◆ What to work on ◆
Give an exact copy of every entry.

◆ Exercise input ◆
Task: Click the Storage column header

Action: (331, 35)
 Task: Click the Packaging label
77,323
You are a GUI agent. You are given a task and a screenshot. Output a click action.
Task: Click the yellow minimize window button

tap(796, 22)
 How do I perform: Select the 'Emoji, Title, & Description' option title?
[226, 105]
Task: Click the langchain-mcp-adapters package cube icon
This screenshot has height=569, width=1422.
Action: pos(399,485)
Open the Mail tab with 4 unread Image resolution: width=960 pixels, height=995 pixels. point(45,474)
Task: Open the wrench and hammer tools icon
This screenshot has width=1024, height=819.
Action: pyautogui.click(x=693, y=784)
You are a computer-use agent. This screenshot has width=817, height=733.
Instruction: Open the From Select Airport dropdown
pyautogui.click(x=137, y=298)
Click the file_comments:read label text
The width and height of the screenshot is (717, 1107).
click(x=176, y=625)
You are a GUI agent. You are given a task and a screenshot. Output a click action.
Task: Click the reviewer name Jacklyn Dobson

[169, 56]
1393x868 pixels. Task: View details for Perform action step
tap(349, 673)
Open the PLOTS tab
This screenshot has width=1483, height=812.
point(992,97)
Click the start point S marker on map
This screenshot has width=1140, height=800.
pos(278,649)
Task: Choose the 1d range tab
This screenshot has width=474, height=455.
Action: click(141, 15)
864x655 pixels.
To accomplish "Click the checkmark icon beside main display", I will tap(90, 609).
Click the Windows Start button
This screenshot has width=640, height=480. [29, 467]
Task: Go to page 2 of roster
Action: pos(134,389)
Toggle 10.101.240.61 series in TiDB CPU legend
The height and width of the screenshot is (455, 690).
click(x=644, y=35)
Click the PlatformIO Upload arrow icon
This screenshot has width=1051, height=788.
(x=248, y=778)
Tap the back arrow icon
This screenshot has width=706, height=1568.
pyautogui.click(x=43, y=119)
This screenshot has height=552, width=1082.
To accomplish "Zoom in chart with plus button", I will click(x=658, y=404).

◆ Response ◆
Task: Click the Storage column header

Action: (331, 35)
 Task: Click the Packaging label
77,323
You are a GUI agent. You are given a task and a screenshot. Output a click action.
Task: Click the yellow minimize window button

tap(796, 22)
 How do I perform: Select the 'Emoji, Title, & Description' option title?
[226, 105]
Task: Click the langchain-mcp-adapters package cube icon
This screenshot has height=569, width=1422.
Action: pos(399,485)
Open the Mail tab with 4 unread Image resolution: width=960 pixels, height=995 pixels. point(45,474)
Task: Open the wrench and hammer tools icon
This screenshot has width=1024, height=819.
Action: pyautogui.click(x=693, y=784)
You are a computer-use agent. This screenshot has width=817, height=733.
Instruction: Open the From Select Airport dropdown
pyautogui.click(x=137, y=298)
Click the file_comments:read label text
The width and height of the screenshot is (717, 1107).
click(x=176, y=625)
You are a GUI agent. You are given a task and a screenshot. Output a click action.
Task: Click the reviewer name Jacklyn Dobson

[169, 56]
1393x868 pixels. Task: View details for Perform action step
tap(349, 673)
Open the PLOTS tab
This screenshot has width=1483, height=812.
point(992,97)
Click the start point S marker on map
This screenshot has width=1140, height=800.
pos(278,649)
Task: Choose the 1d range tab
This screenshot has width=474, height=455.
Action: click(141, 15)
864x655 pixels.
To accomplish "Click the checkmark icon beside main display", I will tap(90, 609).
Click the Windows Start button
This screenshot has width=640, height=480. [29, 467]
Task: Go to page 2 of roster
Action: pos(134,389)
Toggle 10.101.240.61 series in TiDB CPU legend
The height and width of the screenshot is (455, 690).
click(x=644, y=35)
Click the PlatformIO Upload arrow icon
This screenshot has width=1051, height=788.
(x=248, y=778)
Tap the back arrow icon
This screenshot has width=706, height=1568.
pyautogui.click(x=43, y=119)
This screenshot has height=552, width=1082.
To accomplish "Zoom in chart with plus button", I will click(x=658, y=404).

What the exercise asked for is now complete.